Out of the hundreds of stories in TKU, that one has remained with me since. What is it, that sees a staggering, stuttering Faith in the West, up against a Faith moving so quickly that it cannot be contained in the East. Why does the Spirit move with such force in the one, yet is invisible in the other? Surely there must be an answer.
It would seem above all else, that the contrast is found in a single word – sacrifice. In those parts of the world where the church is multiplying at breathtaking speed, believers seemingly live only for Christ. Prayer is constant and relentless, fasting is regularly practiced, and the devil is taken seriously. Jesus’ mandate to move into the world and make disciples is taken as if the follower was in the army, and the order was issued by a 5-star General. While life carries on, nothing gets in the way of devotion to Jesus, and dedication to the cause.
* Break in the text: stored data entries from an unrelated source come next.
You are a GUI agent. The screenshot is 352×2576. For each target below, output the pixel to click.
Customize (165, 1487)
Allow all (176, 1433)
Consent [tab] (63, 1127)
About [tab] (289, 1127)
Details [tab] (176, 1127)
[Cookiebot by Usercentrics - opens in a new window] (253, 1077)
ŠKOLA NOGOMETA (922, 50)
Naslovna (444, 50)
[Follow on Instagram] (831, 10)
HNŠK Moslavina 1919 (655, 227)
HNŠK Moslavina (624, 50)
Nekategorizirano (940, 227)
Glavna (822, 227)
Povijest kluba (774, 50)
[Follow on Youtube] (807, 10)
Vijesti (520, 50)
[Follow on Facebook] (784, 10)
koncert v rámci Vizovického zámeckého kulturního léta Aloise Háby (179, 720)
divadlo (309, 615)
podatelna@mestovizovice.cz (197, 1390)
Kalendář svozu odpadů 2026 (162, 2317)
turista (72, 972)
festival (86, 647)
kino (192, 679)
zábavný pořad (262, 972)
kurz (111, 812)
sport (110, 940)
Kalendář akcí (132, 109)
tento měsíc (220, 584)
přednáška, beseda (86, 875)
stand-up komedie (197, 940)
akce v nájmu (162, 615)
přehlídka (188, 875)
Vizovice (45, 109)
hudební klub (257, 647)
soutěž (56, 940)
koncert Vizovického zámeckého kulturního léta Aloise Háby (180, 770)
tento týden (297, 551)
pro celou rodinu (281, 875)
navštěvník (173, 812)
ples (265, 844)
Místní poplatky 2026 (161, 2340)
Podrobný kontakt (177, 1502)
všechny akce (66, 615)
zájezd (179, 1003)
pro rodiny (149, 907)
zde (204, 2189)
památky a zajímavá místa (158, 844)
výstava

Compare that to you, and me. Work takes up an enormous amount of our time and energy – even within that confine though, few believers are willing to count themselves as followers of Jesus and take a stand for fear of reprisals. Most have few non-believing friends, and if so (if we’re honest) even less of our non-believing friends would be able to identify us as followers of Christ. Some would be astonished if they found out we were. Evenings are spent entertaining or relaxing, and weekends are full of activity as we enjoy the great lifestyle given to us. Our relationship with God is generally squeezed into a few hours on a Sunday, after which we are free to live pretty much for ourselves.
Further our conversion in the West generally lacks force, baptism is optional, and a simple prayer suffices to “get Jesus into our hearts.” We are taught, from the outset, that teaching and doctrine are paramount in our growth, and slowly we are absorbed into the local church’s culture. We believe what they believe, usually without question. We are taught Jesus is our Saviour (although we often have a mediator).
Compare that to a conversion in the East, where baptism is immediate (see Acts) often demons are cast out, hands are laid on for the Spirit to come on in power and a believer is told in no uncertain terms, that obedience and total allegiance to Jesus is what we are signing up for. If that conversion happens in a country where Christianity is outlawed or prohibited, we will find out soon enough the cost involved. Jesus is not only our Saviour, he is also our Lord.
So, is it any wonder we see so little of the move of the Spirit in our Western world? With our distractions, a faith that demands so little, sacrifice and obedience as options – is it any wonder that Jesus’ attention is maybe elsewhere. Where would our attention be, in fact where is it? We need to, have to, take stock of the situation. Around us, our Western world is falling apart, brokenness is all round us and people are in need of Jesus more than ever. Hell hasn’t gone away.
We must take Jesus at his word. Only if we die to ourselves, will we see fruit. But he also mentions that we must hate this world and all that it stands for. Similarly, we must take him at his word when he reminds us that on a day coming soon, many will tell him that they “knew him” at which, he will deny ever having met us before. How terrifying.
If we want to see the Kingdom Unleashed, then death to ourselves and utter Lordship of Christ amongst us, is the only way. Is he worth it in your life, in mine?